Das Auto soll um Daten kreisen
Mit der Lebensrealität der meisten Menschen im Land aber hat das nicht viel zu tun. Und das gilt nicht nur für Deutschland, sondern auch für Asien oder die USA. Auch der industrielle Stolz von Millionen Mitarbeitern der Automobilindustrie kommt im digitalen und immateriellen Gefasel der talkenden Klasse (Neudeutsch: "Narrativ") nicht mehr so richtig vor, schließlich steht der Mensch jetzt im Mittelpunkt
Es ist noch nicht allzu lange her, als Ende des vergangenen Jahrhunderts verkündet wurde, dass sich die Industriegesellschaften auf dem Weg zu den vermeindlich höheren Kulturstufen der Dienstleistungs- und Wissensgesellschaft überflüssig machen würden. Wir sollten uns alle gegenseitig die Haare schneiden. Ist aber nix draus geworden. Die Industrie ist zumindest in Deutschland nach wie vor der Kern des Wohlstands. Jetzt soll also in Zukunft alles nur noch um unsere Daten kreisen. Auch das Auto.

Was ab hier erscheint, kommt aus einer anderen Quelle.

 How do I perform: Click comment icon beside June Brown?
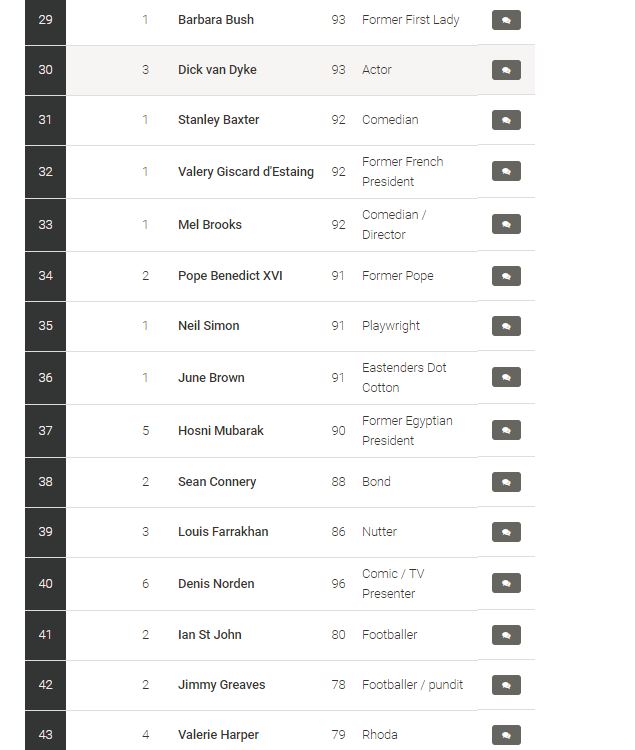click(x=506, y=378)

Dabei wird aber eine seiner wichtigsten Eigenschaften übersehen. Es ist auch ein Transportmittel für die Seele. Sonst hätte es niemals einen solchen Erfolg haben können. Und die menschliche Seele, die verändert sich nur sehr langsam – wenn überhaupt. Pädagogisch sollte man ihr schon gar nicht kommen. Heimlich schleicht sie sich in die Garage, streichelt übers Blech und sagt: „Es ist meins. Es macht brumm, brumm. Und ich darf damit fahren, wann und wohin auch immer ich will."

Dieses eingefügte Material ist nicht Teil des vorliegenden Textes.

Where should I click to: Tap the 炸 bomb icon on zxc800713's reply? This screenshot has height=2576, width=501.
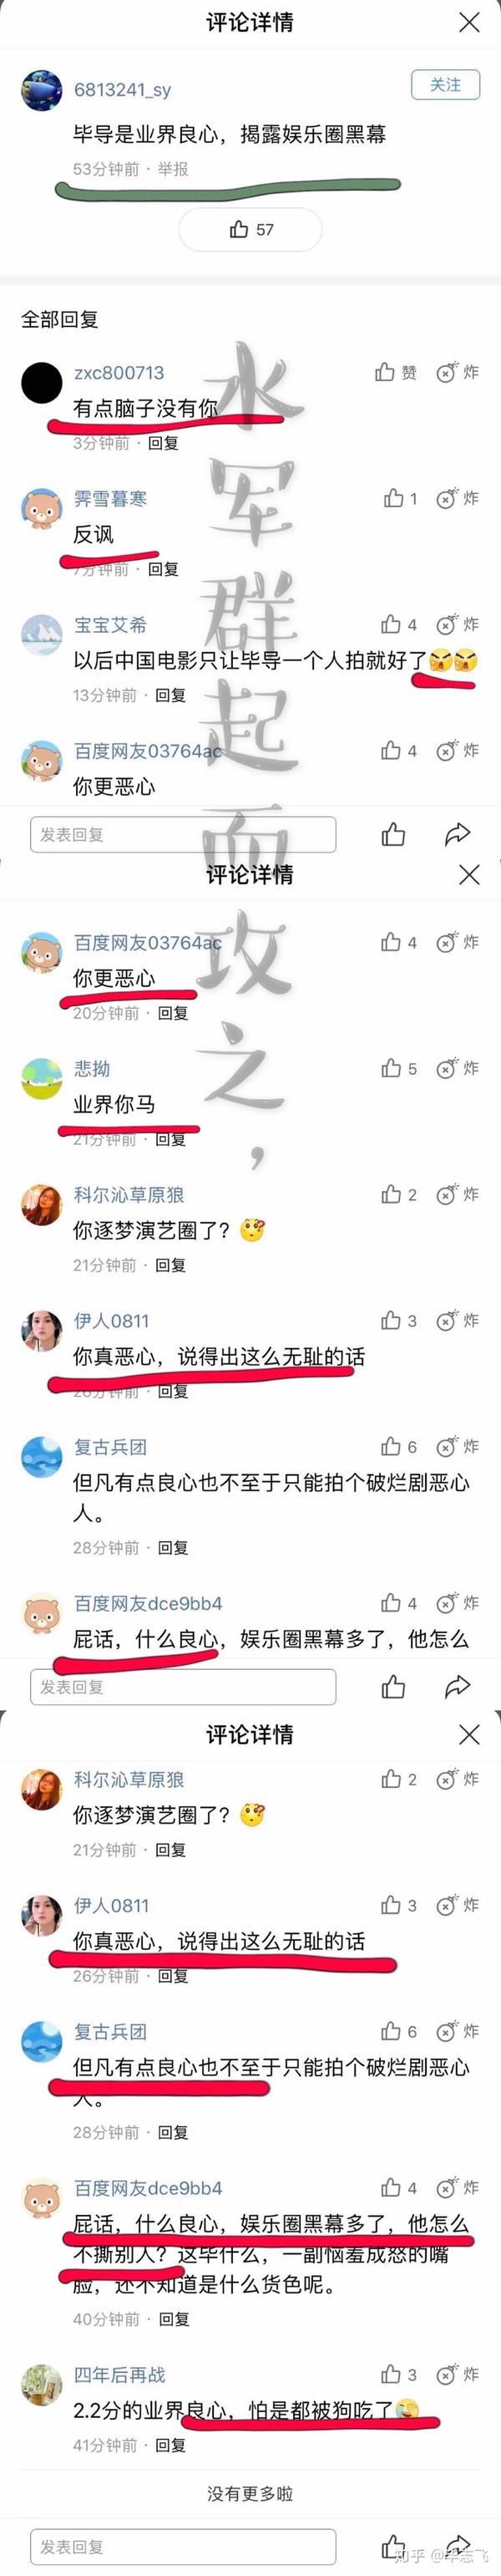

Die Autoindustrie wäre gut beraten, diesen ideellen Kern nicht anzurühren. Autonomie heißt nichts anderes als: Ich mache meinen eigenen Fahrplan. Und das ist auch der Grund, warum das Automobil von den Feinden der Freiheit so verabscheut wird. Doch bevor sie ihm den letzten Zündfunken ausblasen, werden sie sich womöglich sehr wundern. Fahrverbote dürften der letzte Sargnagel an der politischen Karriere derjenigen sein, die sie ins Werk setzen. Das Auto ist es eben auch eine Idee. Und Ideen, die einmal in der Welt sind, können nicht so ohne weiteres zurückgeholt werden. Man kann sie nur verbieten, aber sie sind immer noch da.
„Wenn Du eine Stunde in der Kirche verbringst, wo bist Du?“ fragte einmal der amerikanische Autor P. J. O’Rourke. Statt einer Antwort schickte er eine zweite Frage hinterher: „Wenn Du eine Stunde im Auto verbringst, wo bist Du dann?“ Darauf fiel ihm sofort eine Antwort ein: „At the beach“.
Sein kultureller Einfluss unterscheidet das Auto von den meisten anderen technischen Gegenständen. Ein Toaster oder eine Waschmaschine bringt dich nicht ans Meer. Ein Auto schon. Selbst ohne Benzin, im Reich deiner Träume. Das Auto ist eben nicht nur etwas, es meint etwas. Es meint Freiheit. Und das tollste daran: Um das zu meinen, muss das Auto nicht einmal fahren. Es genügt, wenn es da ist. Natürlich kann man auch mit der Bahn fahren – aber die passt eben nicht in die Garage.